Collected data
_ _ _ _ _
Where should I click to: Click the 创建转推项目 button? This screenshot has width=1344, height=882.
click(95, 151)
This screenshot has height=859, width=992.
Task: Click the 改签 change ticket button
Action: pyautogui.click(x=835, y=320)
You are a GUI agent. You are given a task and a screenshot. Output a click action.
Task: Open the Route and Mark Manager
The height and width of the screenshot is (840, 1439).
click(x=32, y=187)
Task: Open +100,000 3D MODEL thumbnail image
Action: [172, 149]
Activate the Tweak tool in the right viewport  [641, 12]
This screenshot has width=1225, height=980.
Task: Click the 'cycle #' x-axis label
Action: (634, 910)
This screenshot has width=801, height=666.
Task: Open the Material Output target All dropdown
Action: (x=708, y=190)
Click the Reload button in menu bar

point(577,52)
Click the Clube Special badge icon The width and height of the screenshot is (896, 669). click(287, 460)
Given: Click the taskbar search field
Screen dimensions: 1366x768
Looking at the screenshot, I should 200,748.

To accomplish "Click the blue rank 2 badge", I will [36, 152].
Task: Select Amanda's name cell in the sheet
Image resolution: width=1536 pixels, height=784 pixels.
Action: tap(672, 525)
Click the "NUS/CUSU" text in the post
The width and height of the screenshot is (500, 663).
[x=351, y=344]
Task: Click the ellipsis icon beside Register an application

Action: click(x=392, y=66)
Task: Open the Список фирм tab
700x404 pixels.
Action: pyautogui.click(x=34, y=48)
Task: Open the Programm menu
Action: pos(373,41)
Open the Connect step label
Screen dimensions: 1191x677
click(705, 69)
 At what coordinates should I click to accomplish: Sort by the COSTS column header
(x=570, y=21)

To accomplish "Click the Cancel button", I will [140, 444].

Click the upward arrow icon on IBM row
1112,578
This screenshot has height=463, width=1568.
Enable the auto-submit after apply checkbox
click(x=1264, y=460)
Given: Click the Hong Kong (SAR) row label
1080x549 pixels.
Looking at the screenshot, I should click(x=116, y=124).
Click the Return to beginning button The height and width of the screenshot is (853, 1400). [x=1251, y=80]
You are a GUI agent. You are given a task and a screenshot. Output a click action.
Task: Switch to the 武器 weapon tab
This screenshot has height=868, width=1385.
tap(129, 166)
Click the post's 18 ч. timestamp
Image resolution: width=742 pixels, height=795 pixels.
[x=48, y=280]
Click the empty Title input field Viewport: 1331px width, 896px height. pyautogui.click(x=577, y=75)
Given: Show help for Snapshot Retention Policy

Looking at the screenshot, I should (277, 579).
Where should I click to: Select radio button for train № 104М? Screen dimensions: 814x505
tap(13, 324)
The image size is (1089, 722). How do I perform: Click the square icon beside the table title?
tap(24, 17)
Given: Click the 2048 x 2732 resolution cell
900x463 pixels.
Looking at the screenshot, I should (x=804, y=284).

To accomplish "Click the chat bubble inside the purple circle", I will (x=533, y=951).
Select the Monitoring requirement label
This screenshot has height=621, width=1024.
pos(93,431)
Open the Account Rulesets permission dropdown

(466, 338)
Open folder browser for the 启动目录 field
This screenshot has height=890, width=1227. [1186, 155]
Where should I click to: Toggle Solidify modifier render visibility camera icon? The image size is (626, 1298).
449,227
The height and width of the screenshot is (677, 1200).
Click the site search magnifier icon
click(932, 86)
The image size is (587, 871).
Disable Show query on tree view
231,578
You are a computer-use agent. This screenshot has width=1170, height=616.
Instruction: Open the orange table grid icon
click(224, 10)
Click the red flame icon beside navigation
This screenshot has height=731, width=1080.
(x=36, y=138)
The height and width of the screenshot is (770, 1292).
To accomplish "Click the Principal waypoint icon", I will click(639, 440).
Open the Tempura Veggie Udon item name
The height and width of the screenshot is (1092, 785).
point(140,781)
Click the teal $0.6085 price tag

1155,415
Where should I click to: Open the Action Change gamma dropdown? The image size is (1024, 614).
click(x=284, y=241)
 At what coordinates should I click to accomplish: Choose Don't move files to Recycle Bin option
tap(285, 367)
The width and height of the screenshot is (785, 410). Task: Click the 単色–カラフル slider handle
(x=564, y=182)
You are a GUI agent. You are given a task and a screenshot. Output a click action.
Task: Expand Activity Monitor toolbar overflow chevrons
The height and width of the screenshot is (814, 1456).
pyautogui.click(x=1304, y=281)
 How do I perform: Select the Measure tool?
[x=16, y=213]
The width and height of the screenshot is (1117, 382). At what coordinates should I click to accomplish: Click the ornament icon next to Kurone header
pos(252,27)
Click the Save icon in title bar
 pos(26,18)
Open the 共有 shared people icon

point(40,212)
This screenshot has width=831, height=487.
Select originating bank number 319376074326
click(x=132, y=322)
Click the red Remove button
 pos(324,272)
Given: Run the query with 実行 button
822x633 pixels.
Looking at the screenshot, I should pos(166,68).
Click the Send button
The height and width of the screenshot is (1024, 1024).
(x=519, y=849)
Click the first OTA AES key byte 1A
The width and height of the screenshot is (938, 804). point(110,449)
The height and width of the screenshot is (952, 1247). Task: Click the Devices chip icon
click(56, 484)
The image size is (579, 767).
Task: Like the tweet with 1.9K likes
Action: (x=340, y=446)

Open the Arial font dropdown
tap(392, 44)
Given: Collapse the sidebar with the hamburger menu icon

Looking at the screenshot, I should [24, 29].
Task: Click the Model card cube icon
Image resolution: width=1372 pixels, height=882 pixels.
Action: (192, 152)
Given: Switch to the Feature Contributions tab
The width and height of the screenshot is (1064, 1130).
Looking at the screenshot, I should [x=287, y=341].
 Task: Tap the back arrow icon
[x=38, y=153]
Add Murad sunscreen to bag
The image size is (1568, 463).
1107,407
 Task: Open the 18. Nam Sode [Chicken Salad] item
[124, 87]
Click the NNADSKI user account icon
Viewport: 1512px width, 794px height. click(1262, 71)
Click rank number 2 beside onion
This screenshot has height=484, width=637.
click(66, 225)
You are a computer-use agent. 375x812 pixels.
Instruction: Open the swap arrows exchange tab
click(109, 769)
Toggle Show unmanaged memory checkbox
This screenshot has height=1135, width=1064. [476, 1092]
_ _ _ _ _
About this exercise: The entire set of records should be returned exactly.

Response to the exercise:
Where should I click to: Click the 创建转推项目 button? This screenshot has width=1344, height=882.
click(95, 151)
This screenshot has height=859, width=992.
Task: Click the 改签 change ticket button
Action: pyautogui.click(x=835, y=320)
You are a GUI agent. You are given a task and a screenshot. Output a click action.
Task: Open the Route and Mark Manager
The height and width of the screenshot is (840, 1439).
click(x=32, y=187)
Task: Open +100,000 3D MODEL thumbnail image
Action: [172, 149]
Activate the Tweak tool in the right viewport  [641, 12]
This screenshot has width=1225, height=980.
Task: Click the 'cycle #' x-axis label
Action: (634, 910)
This screenshot has width=801, height=666.
Task: Open the Material Output target All dropdown
Action: (x=708, y=190)
Click the Reload button in menu bar

point(577,52)
Click the Clube Special badge icon The width and height of the screenshot is (896, 669). click(287, 460)
Given: Click the taskbar search field
Screen dimensions: 1366x768
Looking at the screenshot, I should 200,748.

To accomplish "Click the blue rank 2 badge", I will [36, 152].
Task: Select Amanda's name cell in the sheet
Image resolution: width=1536 pixels, height=784 pixels.
Action: tap(672, 525)
Click the "NUS/CUSU" text in the post
The width and height of the screenshot is (500, 663).
[x=351, y=344]
Task: Click the ellipsis icon beside Register an application

Action: click(x=392, y=66)
Task: Open the Список фирм tab
700x404 pixels.
Action: pyautogui.click(x=34, y=48)
Task: Open the Programm menu
Action: pos(373,41)
Open the Connect step label
Screen dimensions: 1191x677
click(705, 69)
 At what coordinates should I click to accomplish: Sort by the COSTS column header
(x=570, y=21)

To accomplish "Click the Cancel button", I will [140, 444].

Click the upward arrow icon on IBM row
1112,578
This screenshot has height=463, width=1568.
Enable the auto-submit after apply checkbox
click(x=1264, y=460)
Given: Click the Hong Kong (SAR) row label
1080x549 pixels.
Looking at the screenshot, I should click(x=116, y=124).
Click the Return to beginning button The height and width of the screenshot is (853, 1400). [x=1251, y=80]
You are a GUI agent. You are given a task and a screenshot. Output a click action.
Task: Switch to the 武器 weapon tab
This screenshot has height=868, width=1385.
tap(129, 166)
Click the post's 18 ч. timestamp
Image resolution: width=742 pixels, height=795 pixels.
[x=48, y=280]
Click the empty Title input field Viewport: 1331px width, 896px height. pyautogui.click(x=577, y=75)
Given: Show help for Snapshot Retention Policy

Looking at the screenshot, I should (277, 579).
Where should I click to: Select radio button for train № 104М? Screen dimensions: 814x505
tap(13, 324)
The image size is (1089, 722). How do I perform: Click the square icon beside the table title?
tap(24, 17)
Given: Click the 2048 x 2732 resolution cell
900x463 pixels.
Looking at the screenshot, I should (x=804, y=284).

To accomplish "Click the chat bubble inside the purple circle", I will (x=533, y=951).
Select the Monitoring requirement label
This screenshot has height=621, width=1024.
pos(93,431)
Open the Account Rulesets permission dropdown

(466, 338)
Open folder browser for the 启动目录 field
This screenshot has height=890, width=1227. [1186, 155]
Where should I click to: Toggle Solidify modifier render visibility camera icon? The image size is (626, 1298).
449,227
The height and width of the screenshot is (677, 1200).
Click the site search magnifier icon
click(932, 86)
The image size is (587, 871).
Disable Show query on tree view
231,578
You are a computer-use agent. This screenshot has width=1170, height=616.
Instruction: Open the orange table grid icon
click(224, 10)
Click the red flame icon beside navigation
This screenshot has height=731, width=1080.
(x=36, y=138)
The height and width of the screenshot is (770, 1292).
To accomplish "Click the Principal waypoint icon", I will click(639, 440).
Open the Tempura Veggie Udon item name
The height and width of the screenshot is (1092, 785).
point(140,781)
Click the teal $0.6085 price tag

1155,415
Where should I click to: Open the Action Change gamma dropdown? The image size is (1024, 614).
click(x=284, y=241)
 At what coordinates should I click to accomplish: Choose Don't move files to Recycle Bin option
tap(285, 367)
The width and height of the screenshot is (785, 410). Task: Click the 単色–カラフル slider handle
(x=564, y=182)
You are a GUI agent. You are given a task and a screenshot. Output a click action.
Task: Expand Activity Monitor toolbar overflow chevrons
The height and width of the screenshot is (814, 1456).
pyautogui.click(x=1304, y=281)
 How do I perform: Select the Measure tool?
[x=16, y=213]
The width and height of the screenshot is (1117, 382). At what coordinates should I click to accomplish: Click the ornament icon next to Kurone header
pos(252,27)
Click the Save icon in title bar
 pos(26,18)
Open the 共有 shared people icon

point(40,212)
This screenshot has width=831, height=487.
Select originating bank number 319376074326
click(x=132, y=322)
Click the red Remove button
 pos(324,272)
Given: Run the query with 実行 button
822x633 pixels.
Looking at the screenshot, I should pos(166,68).
Click the Send button
The height and width of the screenshot is (1024, 1024).
(x=519, y=849)
Click the first OTA AES key byte 1A
The width and height of the screenshot is (938, 804). point(110,449)
The height and width of the screenshot is (952, 1247). Task: Click the Devices chip icon
click(56, 484)
The image size is (579, 767).
Task: Like the tweet with 1.9K likes
Action: (x=340, y=446)

Open the Arial font dropdown
tap(392, 44)
Given: Collapse the sidebar with the hamburger menu icon

Looking at the screenshot, I should [24, 29].
Task: Click the Model card cube icon
Image resolution: width=1372 pixels, height=882 pixels.
Action: (192, 152)
Given: Switch to the Feature Contributions tab
The width and height of the screenshot is (1064, 1130).
Looking at the screenshot, I should [x=287, y=341].
 Task: Tap the back arrow icon
[x=38, y=153]
Add Murad sunscreen to bag
The image size is (1568, 463).
1107,407
 Task: Open the 18. Nam Sode [Chicken Salad] item
[124, 87]
Click the NNADSKI user account icon
Viewport: 1512px width, 794px height. click(1262, 71)
Click rank number 2 beside onion
This screenshot has height=484, width=637.
click(66, 225)
You are a computer-use agent. 375x812 pixels.
Instruction: Open the swap arrows exchange tab
click(109, 769)
Toggle Show unmanaged memory checkbox
This screenshot has height=1135, width=1064. [476, 1092]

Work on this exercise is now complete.